Diversification can reduce risk

Even though cryptocurrencies are (one of the) highest-risk investments you can make, it can still pay off to properly diversify a cryptocurrency portfolio to reduce some of the inherent risk.

Risk types

Portfolio risk always consists of two parts: systematic risk and specific risk. Systematic risk includes, among others, the uncertainty regarding the future use of cryptocurrencies as a payment system. It is the type of risk that affects the market as a whole. The question whether, for example, Bitcoin will remain a part of this could be indicated as specific risk to this cryptocurrency. This specific risk is considered diversifiable. By spreading an investment accross multiple cryptocurrencies, it is possible to reduce specific risk until only systematic risk remains while optimizing returns.

Reducing risk

To get an idea of how this works, it is required to know the riskiness, or volatility, of the concerned cryptocurrencies as well as the correlation coefficients between cryptocurrency pairs. The correlation coefficient represents a measure of strenght of the relationship between two cryptocurrencies. This information can be derived from historical data. For the following example hourly observations from Dogelytics are used. The observed correlation coefficients and volatilities are shown below.

Correlations and Volatilities

It can be seen that the lowest correlation is between Dogecoin and Peercoin. A correlation coefficient can take a value between +1 and -1, where +1 indicates a perfect linear relationship (obviously coins are perfectly correlated with themselves) and 0 indicates no linear relationship. -1 would indicate a perfect negative linear relationship. The 0.524 for DOGE/PPC signals a moderate positive linear relationship. Assume a portfolio of 20 percent invested in Dogecoin and 80 percent invested in Peercoin. If these coins were perfectly calculated, one could simply add up 20 percent of 0.86 percent (DOGE hourly volatility) and 80 percent of 0.60 percent (PPC hourly volatility) resulting in 0.65 percent. Taking into account the correlation coefficient of 0.524, this would change to a little below 0.59 percent. The latter is less risky than an investment in Peercoin alone, and comes down to a relative reduction of volatility by nearly two percent. If 10 percent would be invested in Litecoin at the expense of Peercoin, the hourly portfolio volatility would go down further to less than 0.58 percent. A relative reduction of four percent.
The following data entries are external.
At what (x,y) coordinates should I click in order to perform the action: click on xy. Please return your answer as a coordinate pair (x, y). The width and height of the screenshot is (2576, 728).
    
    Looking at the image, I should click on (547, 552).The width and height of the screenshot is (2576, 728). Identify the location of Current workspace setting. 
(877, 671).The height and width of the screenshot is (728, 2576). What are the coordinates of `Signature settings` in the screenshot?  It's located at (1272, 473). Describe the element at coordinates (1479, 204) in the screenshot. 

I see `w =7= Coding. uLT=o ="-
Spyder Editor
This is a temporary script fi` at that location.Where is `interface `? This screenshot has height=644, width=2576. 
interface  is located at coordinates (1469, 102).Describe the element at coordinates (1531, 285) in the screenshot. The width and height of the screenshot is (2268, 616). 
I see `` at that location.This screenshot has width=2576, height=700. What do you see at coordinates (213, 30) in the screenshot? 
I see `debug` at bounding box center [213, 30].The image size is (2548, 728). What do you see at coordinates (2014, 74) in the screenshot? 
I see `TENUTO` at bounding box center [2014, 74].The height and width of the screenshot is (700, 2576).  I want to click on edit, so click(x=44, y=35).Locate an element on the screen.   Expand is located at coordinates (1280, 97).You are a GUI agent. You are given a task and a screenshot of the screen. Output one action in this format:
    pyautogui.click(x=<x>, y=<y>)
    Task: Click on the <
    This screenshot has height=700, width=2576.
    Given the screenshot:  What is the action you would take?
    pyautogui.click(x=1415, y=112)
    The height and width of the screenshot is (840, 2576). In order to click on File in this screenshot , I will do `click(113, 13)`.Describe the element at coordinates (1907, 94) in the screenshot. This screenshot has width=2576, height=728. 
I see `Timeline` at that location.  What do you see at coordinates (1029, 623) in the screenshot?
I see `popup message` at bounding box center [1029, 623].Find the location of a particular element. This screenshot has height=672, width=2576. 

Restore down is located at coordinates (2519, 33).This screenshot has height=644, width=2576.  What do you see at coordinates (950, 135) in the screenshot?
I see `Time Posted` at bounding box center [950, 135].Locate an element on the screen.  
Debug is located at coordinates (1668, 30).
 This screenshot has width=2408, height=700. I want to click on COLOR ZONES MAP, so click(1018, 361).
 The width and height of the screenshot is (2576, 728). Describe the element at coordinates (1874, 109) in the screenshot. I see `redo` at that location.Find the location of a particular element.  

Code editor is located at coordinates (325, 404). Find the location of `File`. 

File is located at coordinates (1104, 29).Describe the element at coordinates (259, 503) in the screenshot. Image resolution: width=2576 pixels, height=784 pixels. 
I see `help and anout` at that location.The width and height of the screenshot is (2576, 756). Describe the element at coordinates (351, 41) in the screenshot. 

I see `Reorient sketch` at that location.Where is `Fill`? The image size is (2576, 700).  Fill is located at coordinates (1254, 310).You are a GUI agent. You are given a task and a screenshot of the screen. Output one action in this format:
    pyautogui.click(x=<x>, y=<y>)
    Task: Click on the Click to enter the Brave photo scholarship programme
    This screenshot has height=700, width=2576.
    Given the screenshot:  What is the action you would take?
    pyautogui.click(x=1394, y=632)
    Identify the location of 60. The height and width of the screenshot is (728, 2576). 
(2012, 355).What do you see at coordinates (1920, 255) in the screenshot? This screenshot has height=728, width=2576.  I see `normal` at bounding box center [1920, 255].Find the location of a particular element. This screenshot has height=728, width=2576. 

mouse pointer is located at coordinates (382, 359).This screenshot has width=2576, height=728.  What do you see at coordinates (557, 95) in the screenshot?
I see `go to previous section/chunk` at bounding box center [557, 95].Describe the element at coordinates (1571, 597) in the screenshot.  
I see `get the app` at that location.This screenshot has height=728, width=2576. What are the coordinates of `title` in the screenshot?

Perhaps it does not seem like a lot, but this is only a rough calculation on hourly data and just three cryptocurrencies are combined. Most importantly, it should be noted risk was reduced by investing in cryptocurrencies that are more of a risky investment by themselves. An optimal portfolio would combine all cryptocurrencies, and there are already over one hundred cryptocurrencies available on Cryptsy. This also means that there will be over 5000 cryptocurrency pairs. Many of these pairs will be less or even negatively correlated. The average investor is not likely to include all of these, but it offers many possibilities to spread out an investment and significantly reduce any specific risk. A portfolio of just ten different cryptocurrencies should be enough to capture most of the diversification benefit.

  • Nice suggestions on portfolio risk reduction! If you’re looking to expand the analysis to daily log return relationships, I’ve been tracking this correlation data at http://coincorrelation.com .
    Hope it helps!

    • Nice tool. I provide some basic data on http://digilytics.net, correlation was scheduled to be included although it would not be this extensive. Do you have the statistical significance of the correlations? I could not find it, but this would make it better suited to actually use it for trading.

      • Thanks for the tip – I’ll include statistical significance on the list of future features. I was also going to add a correlation stability metric for the shorter lookback periods, based on the mean and standard deviation of the correlation values over time, and use that as a confidence indicator.